Instruction A
Copy out the records exactly as they appear, from the line containing "This screenshot has height=819, width=1456." through the line containing "click(x=284, y=548)", inclusive.

Excerpt to read
Mark,
See attached. The break in the log is where it hung and then came back to life.
I’m also going to follow up with our networking and security folks to see if we can find
anything there. These hosts are all on the same subnet for what it’s worth.
Thanks for the help.
-morgan
On Aug 23, 2017, at 12:35 PM, Mark Reynolds
<mareynol(a)redhat.com> wrote:
On 08/23/2017 12:31 PM, Morgan Jones wrote:
>> On Aug 23, 2017, at 12:17 PM, Mark Reynolds <mareynol(a)redhat.com> wrote:
>>
>>
>>> [pid 27442] recvmsg(14, 0x7f3880ef74d0, 0) = -1 EAGAIN (Resource temporarily
unavailable)
>>> [pid 27442] recvmsg(14, 0x7f3880ef74d0, 0) = -1 EAGAIN (Resource temporarily
unavailable)
>>> [pid 27442] poll([{fd=14, events=POLLRDNORM}, {fd=15, events=POLLRDNORM}], 2,
500 <unfinished ...>
>>> [pid 27440] <... futex resumed> ) = -1 ETIMEDOUT (Connection
timed out)

Instruction B
Carry on the email thread about the hung server and its strace log from the point where it stops.

Data supplied
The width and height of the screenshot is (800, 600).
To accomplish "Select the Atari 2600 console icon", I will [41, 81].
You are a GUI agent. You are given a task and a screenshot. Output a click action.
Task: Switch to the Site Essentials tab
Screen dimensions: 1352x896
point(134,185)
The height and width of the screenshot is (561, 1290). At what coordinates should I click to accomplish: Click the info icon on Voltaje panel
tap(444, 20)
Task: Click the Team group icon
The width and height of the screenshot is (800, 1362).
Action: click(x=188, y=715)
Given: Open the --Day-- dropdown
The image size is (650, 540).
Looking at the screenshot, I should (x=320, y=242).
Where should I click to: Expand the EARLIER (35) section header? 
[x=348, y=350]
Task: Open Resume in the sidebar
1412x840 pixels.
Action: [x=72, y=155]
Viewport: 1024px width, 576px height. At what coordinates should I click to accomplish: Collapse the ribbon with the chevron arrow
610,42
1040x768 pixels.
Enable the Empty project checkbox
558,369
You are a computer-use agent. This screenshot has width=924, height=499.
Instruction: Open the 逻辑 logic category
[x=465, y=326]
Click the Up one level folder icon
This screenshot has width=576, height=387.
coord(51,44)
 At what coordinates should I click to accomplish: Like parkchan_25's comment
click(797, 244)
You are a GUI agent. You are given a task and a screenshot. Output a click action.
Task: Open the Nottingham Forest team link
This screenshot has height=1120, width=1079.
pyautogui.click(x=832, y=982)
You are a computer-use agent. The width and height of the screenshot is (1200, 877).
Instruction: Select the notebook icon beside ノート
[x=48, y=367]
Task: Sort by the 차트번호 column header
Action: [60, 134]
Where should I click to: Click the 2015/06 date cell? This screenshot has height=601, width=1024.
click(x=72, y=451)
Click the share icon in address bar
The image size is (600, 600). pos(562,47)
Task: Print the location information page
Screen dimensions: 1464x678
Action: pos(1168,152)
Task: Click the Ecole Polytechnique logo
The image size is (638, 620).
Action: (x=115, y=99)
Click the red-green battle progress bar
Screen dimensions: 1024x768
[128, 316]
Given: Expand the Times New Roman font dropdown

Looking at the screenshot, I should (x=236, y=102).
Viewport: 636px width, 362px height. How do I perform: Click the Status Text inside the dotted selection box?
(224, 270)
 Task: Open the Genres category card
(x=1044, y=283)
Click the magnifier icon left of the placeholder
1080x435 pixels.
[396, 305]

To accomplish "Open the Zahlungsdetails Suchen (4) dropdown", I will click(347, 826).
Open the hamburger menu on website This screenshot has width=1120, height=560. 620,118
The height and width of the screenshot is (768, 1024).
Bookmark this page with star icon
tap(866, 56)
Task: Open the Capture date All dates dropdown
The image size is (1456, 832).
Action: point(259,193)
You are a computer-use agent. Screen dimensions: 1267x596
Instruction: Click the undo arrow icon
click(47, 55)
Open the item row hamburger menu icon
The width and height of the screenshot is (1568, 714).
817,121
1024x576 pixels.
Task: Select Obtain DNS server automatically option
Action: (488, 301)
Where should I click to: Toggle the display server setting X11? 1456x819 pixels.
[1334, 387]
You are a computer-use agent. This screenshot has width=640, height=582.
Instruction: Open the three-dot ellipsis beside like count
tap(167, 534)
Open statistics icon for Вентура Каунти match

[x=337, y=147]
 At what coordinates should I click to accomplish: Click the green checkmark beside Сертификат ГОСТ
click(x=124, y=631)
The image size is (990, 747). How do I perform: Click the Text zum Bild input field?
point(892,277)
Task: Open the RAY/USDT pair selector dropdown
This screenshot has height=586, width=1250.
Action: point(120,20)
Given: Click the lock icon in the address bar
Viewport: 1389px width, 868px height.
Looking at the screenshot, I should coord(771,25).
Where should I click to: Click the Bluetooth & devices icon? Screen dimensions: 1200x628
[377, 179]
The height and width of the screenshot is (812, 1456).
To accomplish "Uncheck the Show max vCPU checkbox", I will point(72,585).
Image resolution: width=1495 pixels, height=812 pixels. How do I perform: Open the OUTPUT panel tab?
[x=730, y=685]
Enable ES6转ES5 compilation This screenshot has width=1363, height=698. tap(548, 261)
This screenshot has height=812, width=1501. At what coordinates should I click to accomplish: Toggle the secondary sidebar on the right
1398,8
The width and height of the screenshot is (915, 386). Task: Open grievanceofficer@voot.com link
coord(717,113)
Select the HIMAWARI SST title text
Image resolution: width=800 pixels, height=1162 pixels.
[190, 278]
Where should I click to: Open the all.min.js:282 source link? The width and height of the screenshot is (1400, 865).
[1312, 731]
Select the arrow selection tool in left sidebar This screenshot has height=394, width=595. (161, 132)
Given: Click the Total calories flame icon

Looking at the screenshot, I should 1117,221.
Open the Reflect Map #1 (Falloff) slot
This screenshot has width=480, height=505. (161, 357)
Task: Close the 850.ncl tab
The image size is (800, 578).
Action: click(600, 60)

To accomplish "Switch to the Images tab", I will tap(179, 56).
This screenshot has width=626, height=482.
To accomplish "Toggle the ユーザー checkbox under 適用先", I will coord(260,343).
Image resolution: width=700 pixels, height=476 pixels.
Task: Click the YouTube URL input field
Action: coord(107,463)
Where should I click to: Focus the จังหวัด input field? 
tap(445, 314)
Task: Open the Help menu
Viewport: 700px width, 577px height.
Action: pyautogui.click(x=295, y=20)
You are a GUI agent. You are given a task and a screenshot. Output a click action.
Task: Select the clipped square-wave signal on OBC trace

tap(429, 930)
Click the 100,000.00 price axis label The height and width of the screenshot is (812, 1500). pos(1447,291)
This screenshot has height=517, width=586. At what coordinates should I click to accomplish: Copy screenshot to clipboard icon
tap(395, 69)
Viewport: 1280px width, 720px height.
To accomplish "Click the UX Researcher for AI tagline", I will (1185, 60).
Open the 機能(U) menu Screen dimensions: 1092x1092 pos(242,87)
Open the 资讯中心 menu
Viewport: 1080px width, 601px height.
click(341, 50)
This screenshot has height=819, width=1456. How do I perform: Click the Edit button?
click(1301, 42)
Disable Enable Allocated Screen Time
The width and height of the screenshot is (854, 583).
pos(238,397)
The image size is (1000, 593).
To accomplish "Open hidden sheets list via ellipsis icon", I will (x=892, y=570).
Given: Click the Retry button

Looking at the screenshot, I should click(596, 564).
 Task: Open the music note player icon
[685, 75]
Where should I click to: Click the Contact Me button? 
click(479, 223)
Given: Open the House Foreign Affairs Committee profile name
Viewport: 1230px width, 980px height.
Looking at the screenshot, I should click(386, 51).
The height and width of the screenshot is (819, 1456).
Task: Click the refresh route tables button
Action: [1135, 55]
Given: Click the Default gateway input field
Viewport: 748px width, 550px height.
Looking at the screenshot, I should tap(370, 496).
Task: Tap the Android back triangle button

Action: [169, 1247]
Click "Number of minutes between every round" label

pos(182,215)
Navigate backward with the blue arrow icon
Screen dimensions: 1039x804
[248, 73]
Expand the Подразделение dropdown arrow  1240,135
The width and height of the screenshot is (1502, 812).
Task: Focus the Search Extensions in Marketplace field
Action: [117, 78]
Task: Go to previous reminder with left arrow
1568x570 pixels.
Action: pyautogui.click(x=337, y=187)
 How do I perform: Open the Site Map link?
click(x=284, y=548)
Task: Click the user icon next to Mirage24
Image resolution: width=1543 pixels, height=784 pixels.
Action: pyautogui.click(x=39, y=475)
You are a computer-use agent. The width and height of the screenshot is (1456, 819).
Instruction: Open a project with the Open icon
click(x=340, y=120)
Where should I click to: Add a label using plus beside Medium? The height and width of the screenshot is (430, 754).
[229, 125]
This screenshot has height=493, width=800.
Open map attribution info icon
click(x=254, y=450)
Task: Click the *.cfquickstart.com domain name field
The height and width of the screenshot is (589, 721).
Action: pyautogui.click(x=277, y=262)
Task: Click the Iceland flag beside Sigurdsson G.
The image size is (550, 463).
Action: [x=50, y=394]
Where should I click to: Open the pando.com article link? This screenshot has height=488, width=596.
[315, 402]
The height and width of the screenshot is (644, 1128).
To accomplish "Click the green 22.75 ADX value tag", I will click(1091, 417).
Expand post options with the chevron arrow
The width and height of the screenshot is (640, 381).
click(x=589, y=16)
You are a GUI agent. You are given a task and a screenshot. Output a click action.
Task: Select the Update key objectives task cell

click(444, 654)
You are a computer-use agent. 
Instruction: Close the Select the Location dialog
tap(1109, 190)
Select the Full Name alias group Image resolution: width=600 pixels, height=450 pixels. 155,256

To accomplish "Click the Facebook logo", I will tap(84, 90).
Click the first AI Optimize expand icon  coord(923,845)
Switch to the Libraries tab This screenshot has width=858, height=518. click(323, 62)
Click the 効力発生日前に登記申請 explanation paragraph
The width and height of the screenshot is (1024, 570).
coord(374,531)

Output A
This screenshot has height=819, width=1456. How do I perform: Click the Edit button?
click(1301, 42)
Disable Enable Allocated Screen Time
The width and height of the screenshot is (854, 583).
pos(238,397)
The image size is (1000, 593).
To accomplish "Open hidden sheets list via ellipsis icon", I will (x=892, y=570).
Given: Click the Retry button

Looking at the screenshot, I should click(596, 564).
 Task: Open the music note player icon
[685, 75]
Where should I click to: Click the Contact Me button? 
click(479, 223)
Given: Open the House Foreign Affairs Committee profile name
Viewport: 1230px width, 980px height.
Looking at the screenshot, I should click(386, 51).
The height and width of the screenshot is (819, 1456).
Task: Click the refresh route tables button
Action: [1135, 55]
Given: Click the Default gateway input field
Viewport: 748px width, 550px height.
Looking at the screenshot, I should tap(370, 496).
Task: Tap the Android back triangle button

Action: [169, 1247]
Click "Number of minutes between every round" label

pos(182,215)
Navigate backward with the blue arrow icon
Screen dimensions: 1039x804
[248, 73]
Expand the Подразделение dropdown arrow  1240,135
The width and height of the screenshot is (1502, 812).
Task: Focus the Search Extensions in Marketplace field
Action: [117, 78]
Task: Go to previous reminder with left arrow
1568x570 pixels.
Action: pyautogui.click(x=337, y=187)
 How do I perform: Open the Site Map link?
click(x=284, y=548)

Output B
>>> [pid 27440] futex(0x7f38940cfd28, FUTEX_WAKE_PRIVATE, 1) = 0
>> Sorry forgot to comment on this...
>>
>> This explains the "hang" - connections to the remove server(s) are
>> timing out.
>>
>> Can you look at the DS access logs on a remote server during the hang
>> (note there is a 30 sec log buffer with the access log). Perhaps just
>> tail the access log, reproduce the hang (wait 30 seconds), and provide
>> the complete tail output.
> Aha, ok, thanks. Which access log do you want or do you want all of them?
Just the access log from the server that triggers the initial hang.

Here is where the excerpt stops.